The basic equipment you will require includes skis, boots, bindings, skins, and poles. When you are just starting out with ski touring, you can actually use a removable binding insert that can convert your alpine skis to allow for a free heel.

This set-up is not great if you really get involved in the sport, as the stiff alpine equipment makes uphills and long, flat traverses difficult. The wide, heavy skis make difficult some of the uphill maneuvers such as jump-turns, herringboning uphill, snowplowing, side-stepping and traversing. Likewise, using strictly cross-country equipment will not give you the control or weight you need in deep powder descents.

If you are a snowboarder, you will be happy to know that various snowboards designed for touring have been developed. Some snowboarders will remove the snowboard and replace them with snowshoes to manage the traversing and climbing, while others may prefer a splitboard, which can be split into two and used with skins for uphill travel.

Skins are an important piece of your equipment. For those who are familiar with cross-country ski equipment, you will note that cross-country skis have a fish-scale pattern in the bottom of the ski that provides resistance when you are pushing off your ski to give you velocity. Skins accomplish the same feat. Originally made out of seal skin, modern versions are made from nylon or mohair. One side of the skin has adhesive to stick it to the ski, and the other is covered in hair that grips the snow in one direction, but provides a smooth surface for gliding in the other. The skins enable traversing as well as traction when skiing uphill.

If you are planning on a major peak-to-peak on a serious mountain, brush up on your ice-climbing skills. Along with your ski equipment, you should have with you, at the very least, ropes, harnesses, ice axes and crampons. Crampons are useful, even when you are not planning on doing any mountaineering, but are stuck in a region where the snow is quite icy or the hills are rather steep.

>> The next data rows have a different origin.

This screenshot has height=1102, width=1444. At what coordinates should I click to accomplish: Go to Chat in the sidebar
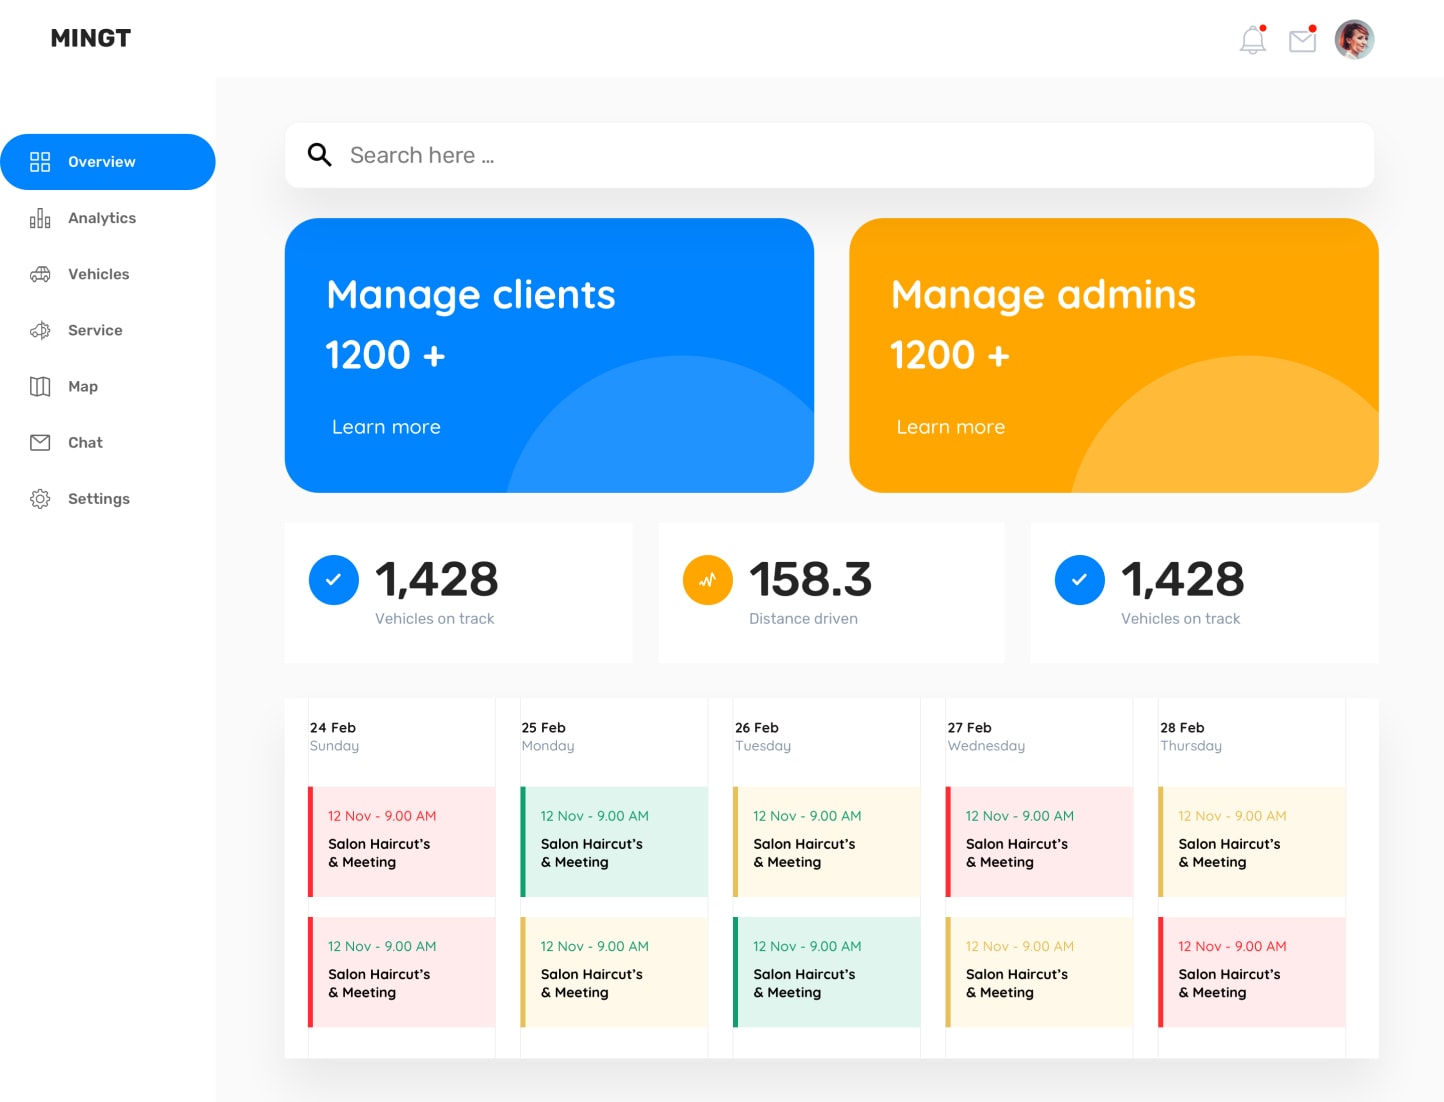click(x=85, y=443)
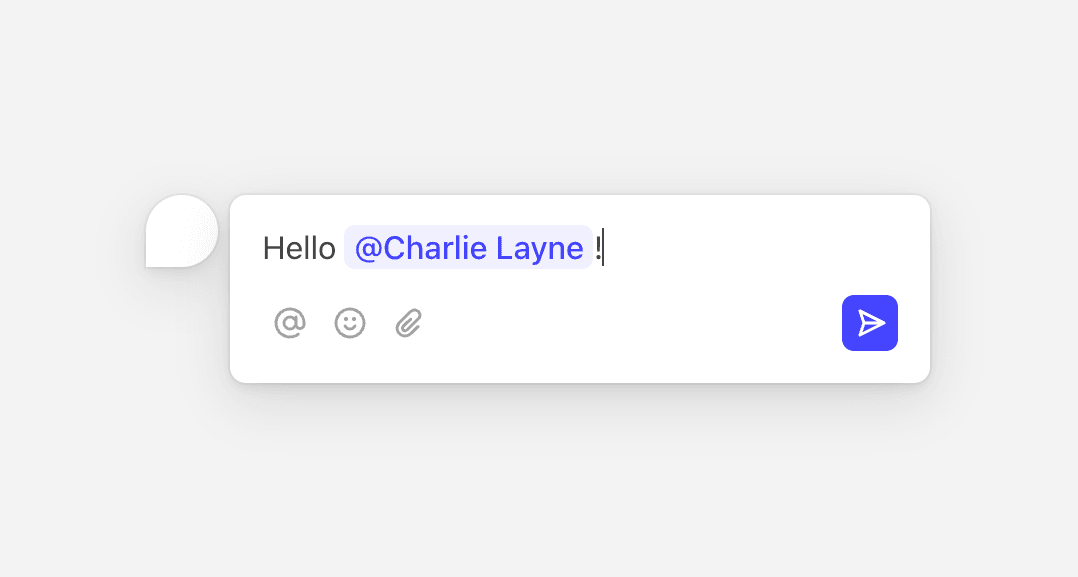The height and width of the screenshot is (577, 1078).
Task: Click the paperclip attachment icon
Action: coord(409,323)
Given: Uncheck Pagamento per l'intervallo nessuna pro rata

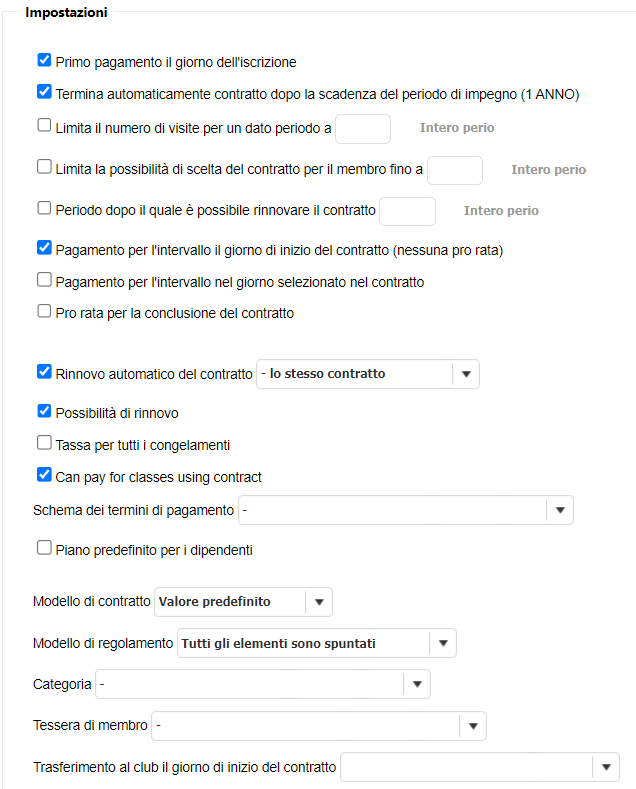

Crampons are metal teeth that clamp onto your ski (or your boot) and enable you to climb icy inclines when they are too steep for a skin.

Safety

Aside from proper equipment and a good dose of common sense, there are some other skills and safety equipment that you need to invest in, in order to make your trip safe and successful. At the very least, you need basic knowledge of weather patterns and avalanche safety before you head out off-piste. Basic emergency avalanche gear that you should carry with you includes: an avalanche beacon/transmitter, a snow shovel, a probe, a survival blanket and a first aid kit.

You should know how to use each of these, as well as first aid for obvious threats such as frostbite and fractures. When you head out, let your loved ones know the general area where you plan to travel as well as your planned return date. If you are trekking in a new area, if possible, take someone who knows the land or, even better, a guide for that region.

Trekking across virgin territory and skiing down fresh, deep powder is a feeling that cannot be expressed in mere words. Once you experience the awe and accomplishment of climbing a peak and skiing it for the first time, chances are you will be hooked on ski touring. Take the time to learn the safety measures necessary to have a long a fulfilling relationship with the great wintery outdoors.